The records below are to be set down word for word, with every picture left out.
(Exercise material begins)
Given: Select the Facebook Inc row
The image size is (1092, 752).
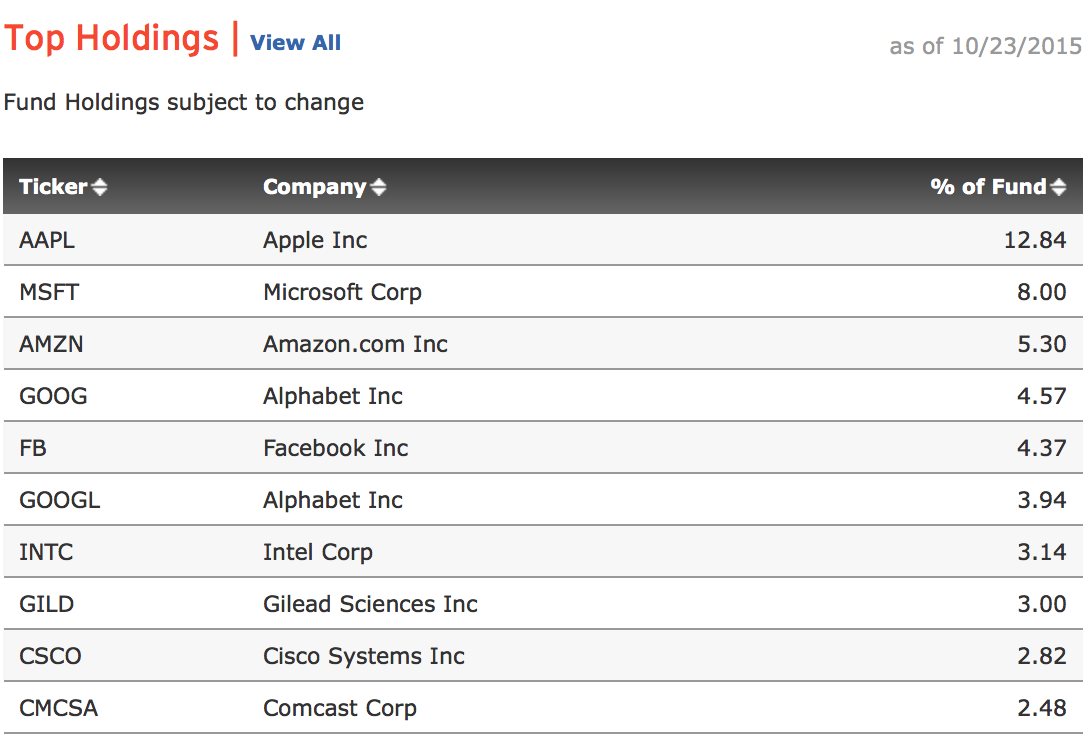Looking at the screenshot, I should pyautogui.click(x=335, y=448).
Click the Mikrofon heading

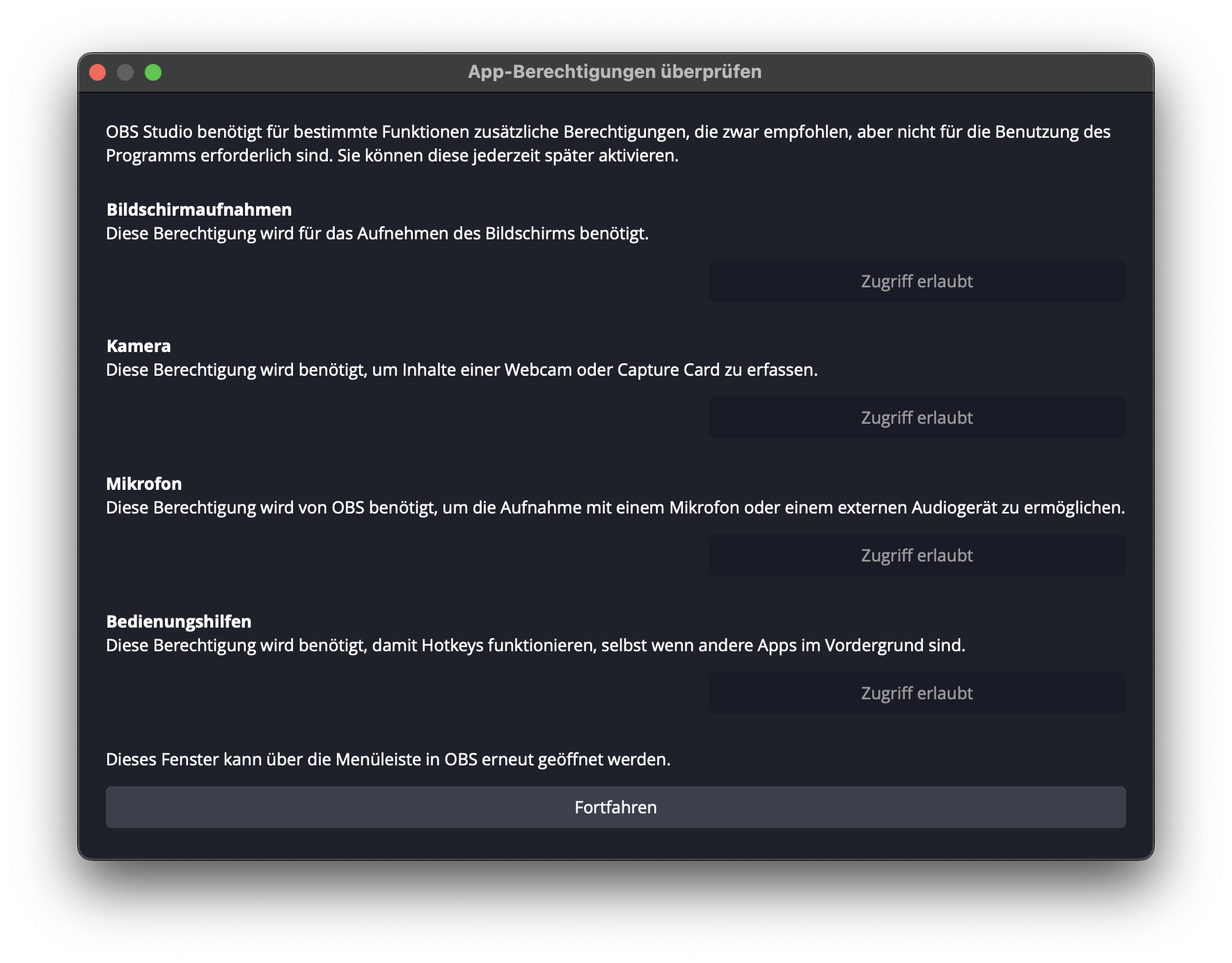pos(144,484)
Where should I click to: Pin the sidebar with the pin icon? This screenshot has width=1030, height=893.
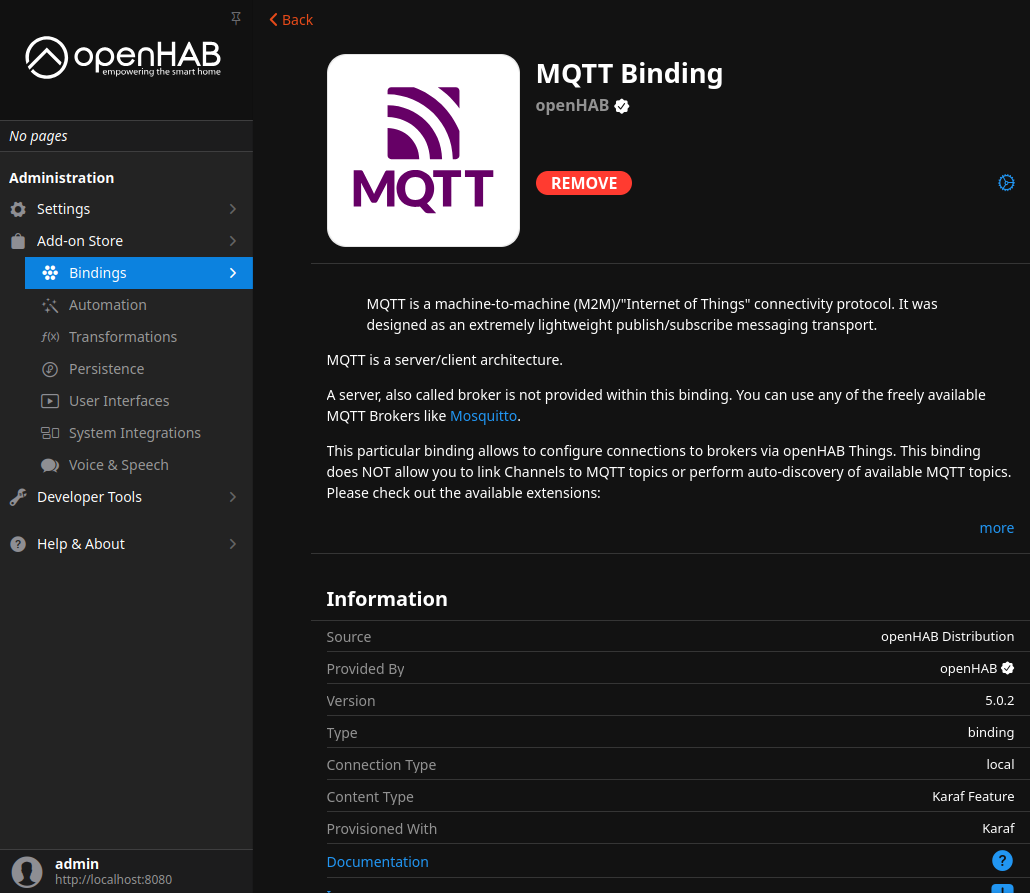(236, 18)
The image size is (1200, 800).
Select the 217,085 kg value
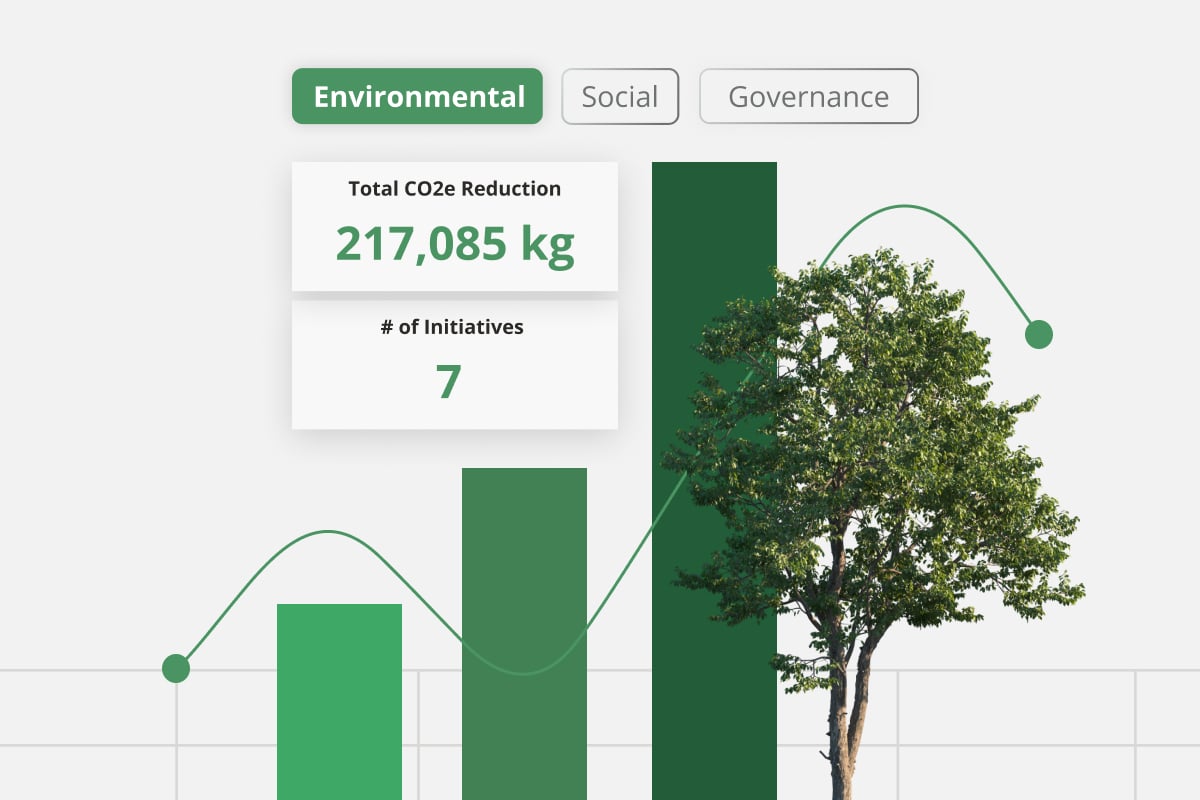point(455,241)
(Exercise material ends)
> **Answer space**:
Given: Select the Facebook Inc row
The image size is (1092, 752).
Looking at the screenshot, I should pyautogui.click(x=335, y=448).
Click the Mikrofon heading

pos(144,484)
Where should I click to: Pin the sidebar with the pin icon? This screenshot has width=1030, height=893.
(236, 18)
The image size is (1200, 800).
Select the 217,085 kg value
point(455,241)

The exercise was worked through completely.